BERITABANGSA.ID, SURABAYA – Luasnya wilayah kepulauan Indonesia menghadirkan tantangan besar dalam konektivitas, pengawasan, hingga keselamatan di laut. Melihat kebutuhan tersebut, Guru Besar ke-256 Institut Teknologi Sepuluh Nopember (ITS), Prof Dr Ir Ari Santoso DEA, mengembangkan sistem kendaraan otonom yang mengintegrasikan operasi di bawah laut, permukaan laut, dan udara.
Inovasi tersebut menggabungkan autonomous underwater vehicle (AUV), unmanned surface vehicle (USV), dan unmanned aerial vehicle (UAV) sebagai satu sistem yang dirancang mampu bekerja secara mandiri sekaligus saling mendukung dalam berbagai misi.
Menurut Ari, karakter geografis Indonesia sebagai negara kepulauan membuat teknologi semacam ini semakin dibutuhkan. Berbagai persoalan seperti distribusi antarpulau, komunikasi, keselamatan pelayaran, hingga pemantauan wilayah membutuhkan solusi yang lebih adaptif dan efisien.
“Permasalahan ini mencakup konektivitas, keselamatan, komunikasi, dan distribusi antarpulau,” ujarnya.
Ia menjelaskan, kebutuhan tersebut tidak hanya berkaitan dengan aktivitas transportasi laut. Teknologi otonom juga berpotensi mendukung inspeksi kabel bawah laut, pengawasan sumber daya kelautan, pemantauan infrastruktur, hingga penanganan kondisi darurat dan mitigasi bencana.
Untuk menjawab tantangan itu, Ari mengembangkan tiga platform kendaraan tanpa awak dengan fungsi berbeda.
AUV didesain untuk menjalankan berbagai pekerjaan di bawah permukaan laut, termasuk inspeksi kabel listrik, jaringan pipa, serta terumbu karang. Di permukaan laut, USV berperan sebagai wahana yang mendukung komunikasi sekaligus melakukan observasi kondisi perairan.
Adapun UAV digunakan untuk memperluas jangkauan pengamatan dari udara sehingga informasi yang diperoleh dapat melengkapi data dari laut maupun bawah laut.
“Sementara di udara, UAV berfungsi untuk memperluas jangkauan pengamatan,” imbuhnya.
Ari menuturkan, seluruh kendaraan tersebut dibangun melalui integrasi berbagai bidang ilmu, mulai dari mekanika, hidrodinamika, aerodinamika, elektronika, teknologi sensor, hingga kecerdasan buatan.
“Ketiganya merupakan integrasi dari berbagai disiplin ilmu, antara lain mekanika, hidrodinamika, aerodinamika, elektronika, sensor, dan kecerdasan buatan,” katanya.
Agar mampu bekerja secara mandiri, kendaraan tersebut menggunakan pendekatan closed-loop system.

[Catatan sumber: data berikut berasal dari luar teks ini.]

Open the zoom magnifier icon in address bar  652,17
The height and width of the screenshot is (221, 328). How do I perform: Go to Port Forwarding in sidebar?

Dalam sistem ini, kendaraan tidak hanya menjalankan perintah, tetapi juga terus membaca kondisi lingkungan, mengolah informasi, lalu menyesuaikan tindakan secara otomatis.
Ari menjelaskan terdapat enam tahapan utama dalam mekanisme tersebut, yakni measurement, perception, guidance, control, actuator, dan environment.

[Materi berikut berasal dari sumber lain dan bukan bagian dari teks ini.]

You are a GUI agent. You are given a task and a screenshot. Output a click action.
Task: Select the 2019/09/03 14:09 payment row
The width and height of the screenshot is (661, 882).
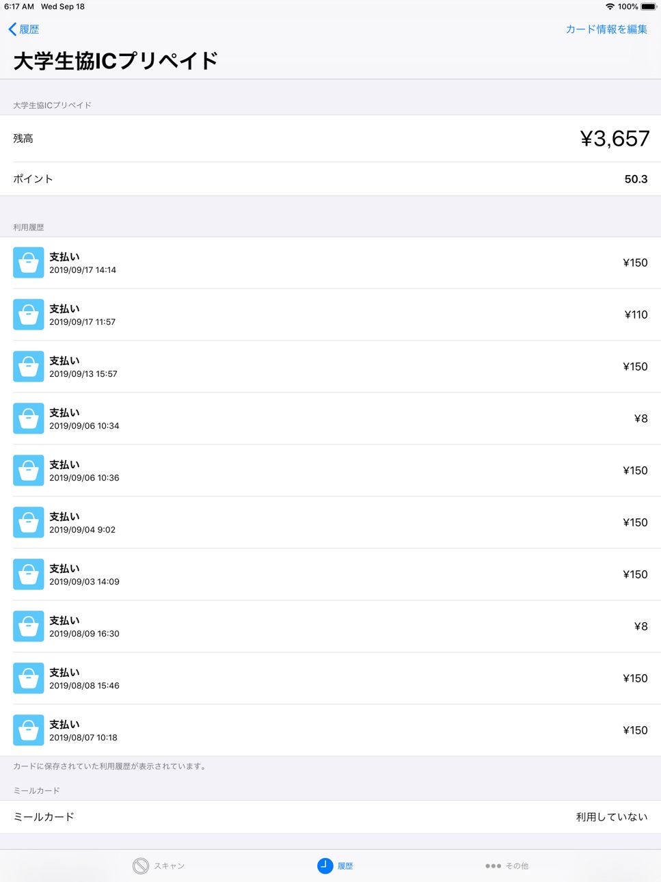coord(330,574)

Measurement berfungsi mengumpulkan data dari sensor. Informasi tersebut kemudian diproses pada tahap perception untuk mengenali kondisi di sekitar kendaraan.
Selanjutnya, guidance menentukan arah dan lintasan yang harus ditempuh. Control memastikan kendaraan bergerak stabil dan akurat, sedangkan actuator mengubah perintah sistem menjadi gerakan fisik.
Sementara itu, environment menjadi faktor eksternal yang terus memengaruhi sekaligus direspons oleh kendaraan selama beroperasi.
“Keenamnya saling terhubung dalam aliran informasi dan aksi yang berulang untuk menghasilkan keputusan serta gerakan yang adaptif, aman, dan optimal,” tutur Ari.
Melalui sistem terintegrasi tersebut, ITS menawarkan pendekatan baru dalam pengembangan kendaraan otonom yang dapat dimanfaatkan untuk berbagai kebutuhan strategis nasional, mulai dari pengawasan wilayah laut, inspeksi infrastruktur bawah laut, hingga pemantauan sumber daya kelautan.
Pengembangan teknologi ini juga mendukung komitmen ITS terhadap Sustainable Development Goals (SDGs) poin ke-9 tentang Industri, Inovasi, dan Infrastruktur serta poin ke-14 mengenai Ekosistem Laut.
“Laut Indonesia bukan hanya batas wilayah, melainkan ruang ekonomi, energi, data, inovasi, sejarah, dan kedaulatan,” tegas Ari.